| Records shown |
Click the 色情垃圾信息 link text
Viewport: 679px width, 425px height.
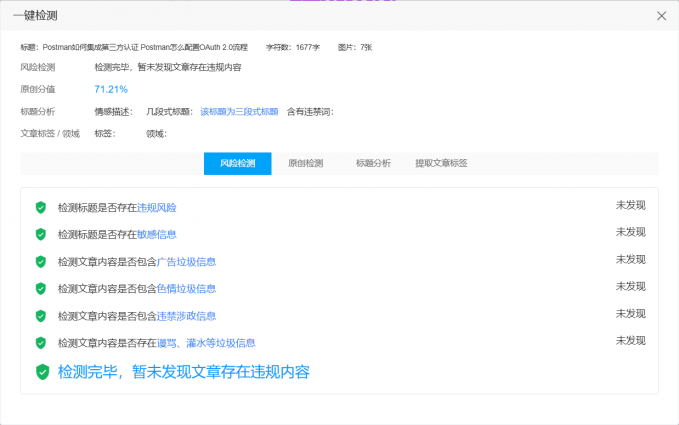186,289
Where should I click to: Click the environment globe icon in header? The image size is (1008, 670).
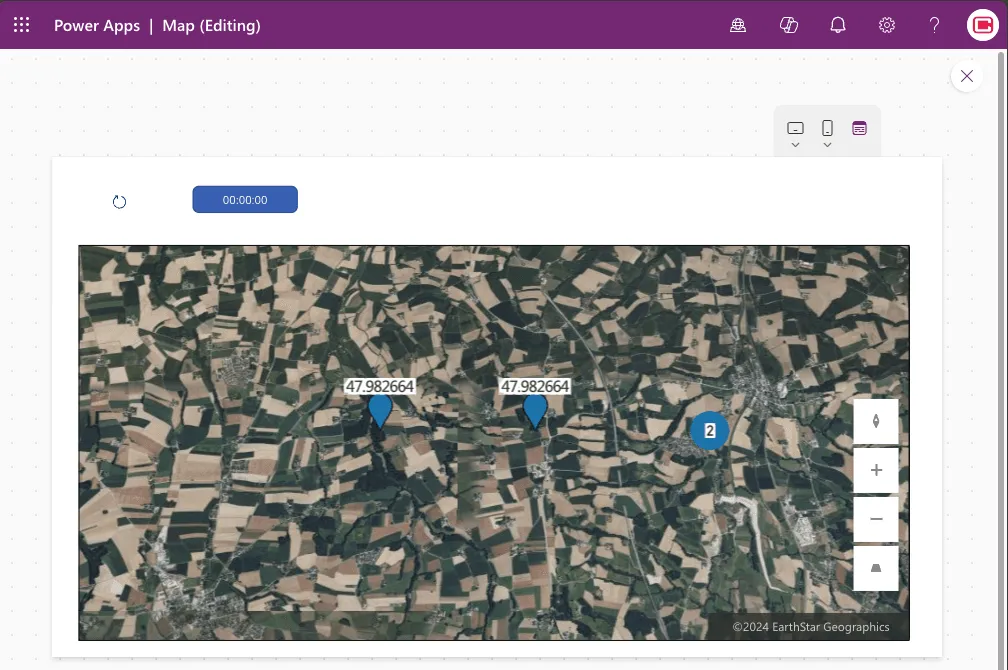click(738, 25)
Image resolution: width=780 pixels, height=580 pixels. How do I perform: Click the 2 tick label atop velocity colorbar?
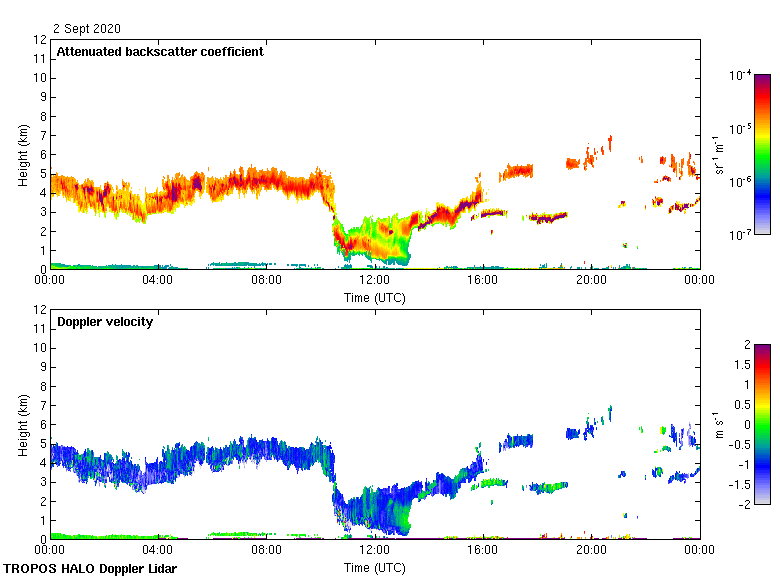[746, 345]
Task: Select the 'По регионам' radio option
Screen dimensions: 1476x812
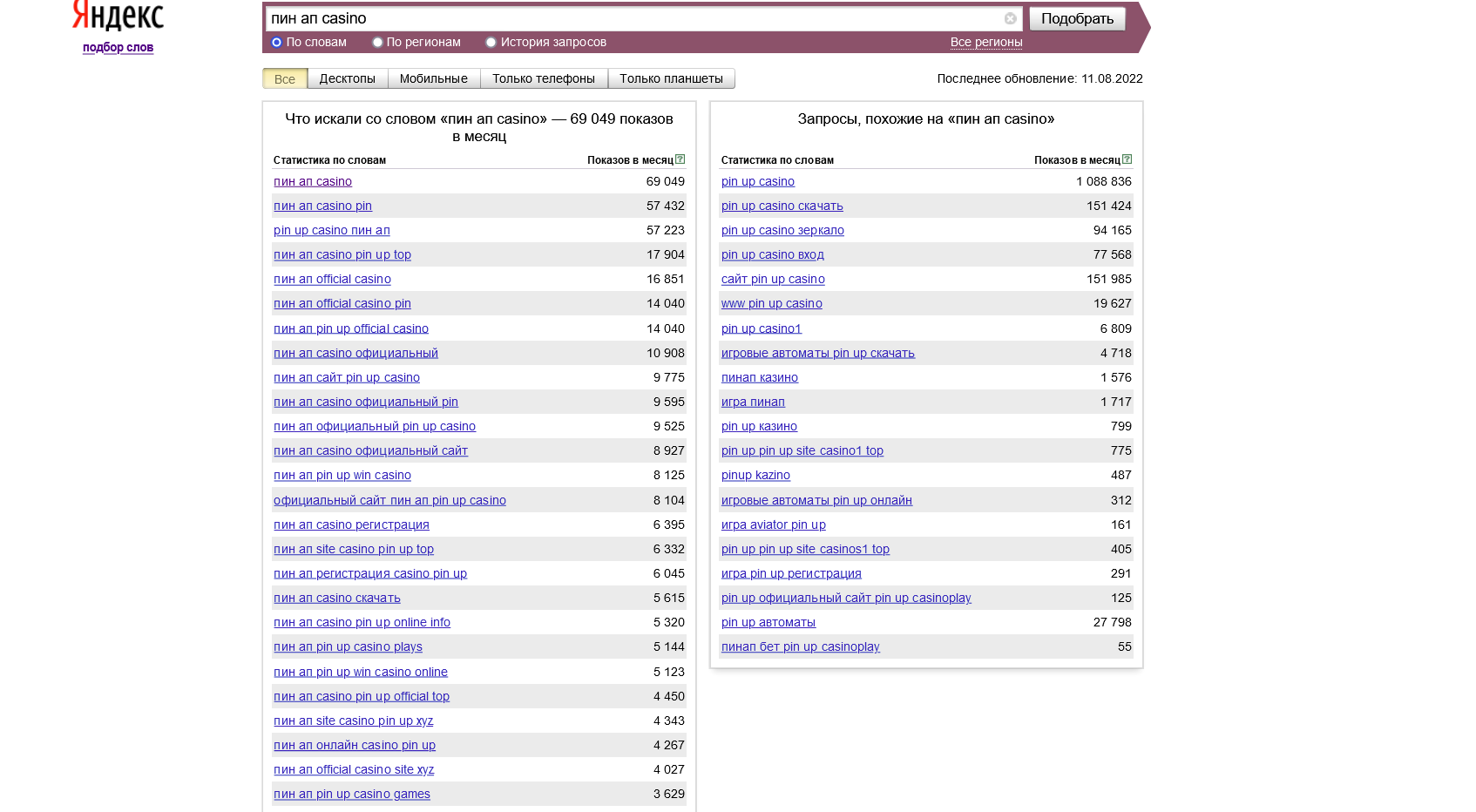Action: tap(377, 42)
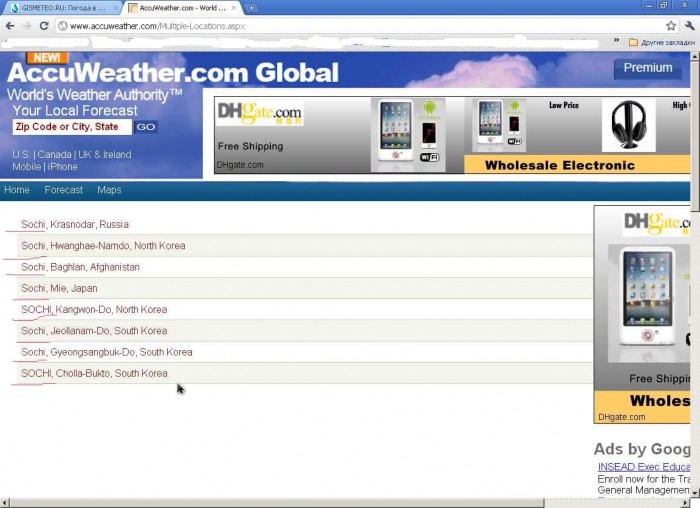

| Task requirements |
Reproduce everything from the line containing "Task: Select the 'По регионам' radio option" down to the end of the records, including the requests, with every coordinate in the answers shifted by 5, and leave the pictures out of your reply.

| Completed task |
Task: Select the 'По регионам' radio option
Screen dimensions: 1476x812
Action: tap(382, 47)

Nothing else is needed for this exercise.